# REQUIREMENT
The required answer is the count of lines in the records that contain "will", with no other text.

Stored items
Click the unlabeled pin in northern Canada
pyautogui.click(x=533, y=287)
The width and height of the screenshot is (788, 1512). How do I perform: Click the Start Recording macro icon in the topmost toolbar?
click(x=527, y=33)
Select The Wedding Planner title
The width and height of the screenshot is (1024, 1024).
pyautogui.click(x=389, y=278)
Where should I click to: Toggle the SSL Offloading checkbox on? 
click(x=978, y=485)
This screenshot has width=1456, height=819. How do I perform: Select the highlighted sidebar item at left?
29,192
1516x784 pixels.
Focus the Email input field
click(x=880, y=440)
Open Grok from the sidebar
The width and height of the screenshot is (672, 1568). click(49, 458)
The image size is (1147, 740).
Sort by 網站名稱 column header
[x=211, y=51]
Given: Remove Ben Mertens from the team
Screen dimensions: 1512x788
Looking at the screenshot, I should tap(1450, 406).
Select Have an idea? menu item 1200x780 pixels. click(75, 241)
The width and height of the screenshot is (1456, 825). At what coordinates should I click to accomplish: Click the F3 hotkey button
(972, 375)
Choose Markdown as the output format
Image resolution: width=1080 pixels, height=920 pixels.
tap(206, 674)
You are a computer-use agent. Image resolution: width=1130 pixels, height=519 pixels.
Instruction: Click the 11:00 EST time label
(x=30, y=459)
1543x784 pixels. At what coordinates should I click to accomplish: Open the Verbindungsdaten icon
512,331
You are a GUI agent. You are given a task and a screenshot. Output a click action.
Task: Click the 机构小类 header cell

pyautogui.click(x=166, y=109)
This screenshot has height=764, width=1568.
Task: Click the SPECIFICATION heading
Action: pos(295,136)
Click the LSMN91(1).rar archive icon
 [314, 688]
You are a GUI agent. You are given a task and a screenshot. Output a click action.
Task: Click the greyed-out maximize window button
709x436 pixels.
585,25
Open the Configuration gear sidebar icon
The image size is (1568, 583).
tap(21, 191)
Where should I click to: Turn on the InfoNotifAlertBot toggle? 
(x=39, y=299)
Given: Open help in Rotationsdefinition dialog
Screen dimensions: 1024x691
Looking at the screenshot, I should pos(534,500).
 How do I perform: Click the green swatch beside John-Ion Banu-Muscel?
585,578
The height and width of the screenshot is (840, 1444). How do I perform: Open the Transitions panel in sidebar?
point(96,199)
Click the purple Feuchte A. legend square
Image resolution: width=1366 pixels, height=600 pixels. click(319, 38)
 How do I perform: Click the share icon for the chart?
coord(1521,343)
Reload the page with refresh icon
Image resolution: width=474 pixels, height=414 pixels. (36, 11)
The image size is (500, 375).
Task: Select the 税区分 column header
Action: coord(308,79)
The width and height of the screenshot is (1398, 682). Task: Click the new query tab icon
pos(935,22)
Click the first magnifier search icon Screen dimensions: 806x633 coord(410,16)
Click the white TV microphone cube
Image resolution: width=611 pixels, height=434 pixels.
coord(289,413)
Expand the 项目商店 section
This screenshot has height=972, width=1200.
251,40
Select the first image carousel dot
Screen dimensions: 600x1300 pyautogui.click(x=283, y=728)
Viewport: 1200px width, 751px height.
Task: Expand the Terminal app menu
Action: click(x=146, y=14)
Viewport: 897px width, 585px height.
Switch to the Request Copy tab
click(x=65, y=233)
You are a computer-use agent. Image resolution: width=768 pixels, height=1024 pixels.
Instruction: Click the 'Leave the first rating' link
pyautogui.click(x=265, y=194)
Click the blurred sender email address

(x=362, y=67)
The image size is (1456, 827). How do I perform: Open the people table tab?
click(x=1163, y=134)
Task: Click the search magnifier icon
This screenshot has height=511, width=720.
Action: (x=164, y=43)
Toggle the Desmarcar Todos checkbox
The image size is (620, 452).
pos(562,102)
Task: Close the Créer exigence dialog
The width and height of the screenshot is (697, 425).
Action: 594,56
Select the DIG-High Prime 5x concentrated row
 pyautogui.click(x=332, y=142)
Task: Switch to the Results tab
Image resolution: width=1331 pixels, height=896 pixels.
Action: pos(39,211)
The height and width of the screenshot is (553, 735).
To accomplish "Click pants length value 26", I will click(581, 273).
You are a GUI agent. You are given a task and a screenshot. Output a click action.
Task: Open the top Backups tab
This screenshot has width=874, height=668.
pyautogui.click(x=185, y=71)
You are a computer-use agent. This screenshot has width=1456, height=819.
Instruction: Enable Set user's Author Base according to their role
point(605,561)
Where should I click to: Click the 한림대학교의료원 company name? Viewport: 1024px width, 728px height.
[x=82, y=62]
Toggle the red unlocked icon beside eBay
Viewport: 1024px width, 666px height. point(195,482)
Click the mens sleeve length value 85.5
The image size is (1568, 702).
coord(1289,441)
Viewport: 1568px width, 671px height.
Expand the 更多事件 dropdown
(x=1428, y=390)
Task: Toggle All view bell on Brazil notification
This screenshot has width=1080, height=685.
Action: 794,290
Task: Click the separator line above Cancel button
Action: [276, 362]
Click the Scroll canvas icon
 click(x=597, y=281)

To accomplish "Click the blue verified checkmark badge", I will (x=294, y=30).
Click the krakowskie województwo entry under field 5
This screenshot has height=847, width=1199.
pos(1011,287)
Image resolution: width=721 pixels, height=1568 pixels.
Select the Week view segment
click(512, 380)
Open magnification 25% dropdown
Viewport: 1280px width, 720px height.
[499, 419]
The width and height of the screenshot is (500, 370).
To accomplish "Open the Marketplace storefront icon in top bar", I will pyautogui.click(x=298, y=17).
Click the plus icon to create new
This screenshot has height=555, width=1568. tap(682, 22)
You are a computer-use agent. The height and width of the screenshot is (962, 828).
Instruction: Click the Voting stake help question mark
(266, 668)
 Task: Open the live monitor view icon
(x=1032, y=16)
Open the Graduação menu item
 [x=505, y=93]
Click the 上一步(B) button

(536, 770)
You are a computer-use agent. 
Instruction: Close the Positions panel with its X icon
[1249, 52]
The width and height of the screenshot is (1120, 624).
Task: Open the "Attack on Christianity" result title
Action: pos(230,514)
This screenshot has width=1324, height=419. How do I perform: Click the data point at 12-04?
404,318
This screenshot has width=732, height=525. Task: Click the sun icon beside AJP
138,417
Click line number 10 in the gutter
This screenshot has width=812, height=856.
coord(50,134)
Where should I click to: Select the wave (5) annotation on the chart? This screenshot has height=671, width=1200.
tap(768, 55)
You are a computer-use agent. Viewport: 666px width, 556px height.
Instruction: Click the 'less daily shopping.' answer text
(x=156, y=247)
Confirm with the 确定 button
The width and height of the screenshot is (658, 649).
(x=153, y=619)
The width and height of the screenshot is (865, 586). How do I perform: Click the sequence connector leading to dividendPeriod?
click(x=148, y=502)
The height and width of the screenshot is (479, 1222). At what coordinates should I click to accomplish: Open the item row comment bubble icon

# EXERCISE SOLUTION
3